In [2]: len(ds)                                                                                                                                                                                            
Out[2]: 9
d70-t commented 4 years ago

I've filed an issue in intake-xarray. Let's see if the've got a suggestion.

leifdenby commented 4 years ago

@leifdenby while you should use https on the macsserver, I still can not reproduce the error from above on my machine:

Thanks for checking this. I think you're right. I've found out that opening the dataset directly with xarray using the URL to the opendap server works on my laptop (linux), but not on my workstation (macos). I've been trying to dig into this, but I think for now we should move ahead with switching to using the netcdf driver.

@leifdenby Thanks this sounds terrific. Many URLs are likely to change today and tomorrow so this timing is perfect. Hoping @d70-t can get the SpecMACS server working well.

Yes, I was hoping we could get this fixed in time for the ATOMIC hackathon. @d70-t should I make a pull-request from the branch I made changing the driver to netcdf? Or will you make a pull-request we can merge?

d70-t commented 4 years ago

This is a bit of a troublesome situation. Yes, it would be awesome to have this sorted out for the ATOMIC hackathon, but I am a bit hesitant of pushing the catalog with netcdf drivers into master as long as we don't know if that behaviour will stay available for longer.

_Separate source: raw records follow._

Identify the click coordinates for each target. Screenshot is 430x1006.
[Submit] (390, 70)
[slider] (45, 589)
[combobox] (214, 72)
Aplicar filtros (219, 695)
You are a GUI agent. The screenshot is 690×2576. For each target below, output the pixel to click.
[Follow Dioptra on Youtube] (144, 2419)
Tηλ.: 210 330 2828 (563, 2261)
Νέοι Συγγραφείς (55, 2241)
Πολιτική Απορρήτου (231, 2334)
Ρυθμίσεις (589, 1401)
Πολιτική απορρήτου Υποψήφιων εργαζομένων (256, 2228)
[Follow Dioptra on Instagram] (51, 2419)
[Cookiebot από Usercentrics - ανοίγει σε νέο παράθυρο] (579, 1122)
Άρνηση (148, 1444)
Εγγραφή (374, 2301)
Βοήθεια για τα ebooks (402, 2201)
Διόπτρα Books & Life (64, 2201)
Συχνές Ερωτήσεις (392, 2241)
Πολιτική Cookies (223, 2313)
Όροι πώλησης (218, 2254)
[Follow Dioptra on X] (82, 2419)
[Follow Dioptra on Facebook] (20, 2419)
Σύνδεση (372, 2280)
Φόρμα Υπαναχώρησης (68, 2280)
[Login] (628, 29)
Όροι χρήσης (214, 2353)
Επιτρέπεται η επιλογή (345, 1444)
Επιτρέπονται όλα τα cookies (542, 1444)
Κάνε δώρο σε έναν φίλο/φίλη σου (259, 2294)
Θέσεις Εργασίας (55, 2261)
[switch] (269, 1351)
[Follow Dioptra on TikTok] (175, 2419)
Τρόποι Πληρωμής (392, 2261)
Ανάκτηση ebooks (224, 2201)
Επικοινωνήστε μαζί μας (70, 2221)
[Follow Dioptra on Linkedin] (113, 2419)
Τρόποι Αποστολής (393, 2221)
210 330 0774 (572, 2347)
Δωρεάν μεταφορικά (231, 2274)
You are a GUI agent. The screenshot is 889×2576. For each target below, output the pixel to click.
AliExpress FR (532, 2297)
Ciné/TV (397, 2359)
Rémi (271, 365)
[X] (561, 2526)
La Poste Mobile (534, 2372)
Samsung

From my perspective, the pro arguments for changing to netcdf are:

The counter arguments against it are:

I think I would prefer to make this problematic situation explicit to the user scripts and create a separate branch which contains references to the netcdf based catalogs. In case of us updating the opendap catalogs, the old scripts will remain functional and in case of the users updating intake-xarray, that could remind them of the situation such that it may be easier to fix this properly as soon as a more permanent solution is available.

RobertPincus commented 4 years ago

@d70-t @leifdenby Very few people from the ATOMIC hackathon will use the intake catalog so don't feel pressure to merge on that account.

d70-t commented 4 years ago

I've diverted this PR to the netcdf_driver branch (which is based on Leif's changes) for now. I assume that github will pick this up later and will run the tests on the P3 datasets in an environment which provides a fair chance of succeeding.

I've another comment: the PSL server is redirecting all HTTP requests to HTTPS, so I'd suggest to directly use https:// for all URLs in stead.

RobertPincus commented 4 years ago

@leifdenby @d70-t Wow, now the CI is in trouble from the very start. I don't know how to interpret this, I'm sorry.

d70-t commented 4 years ago

@RobertPincus this is actually not to bad... first it tells you that there is only one failing test. This is because it can't find a sub catalog. That is the WSRA, which is still spelled inconsistently as mentioned above.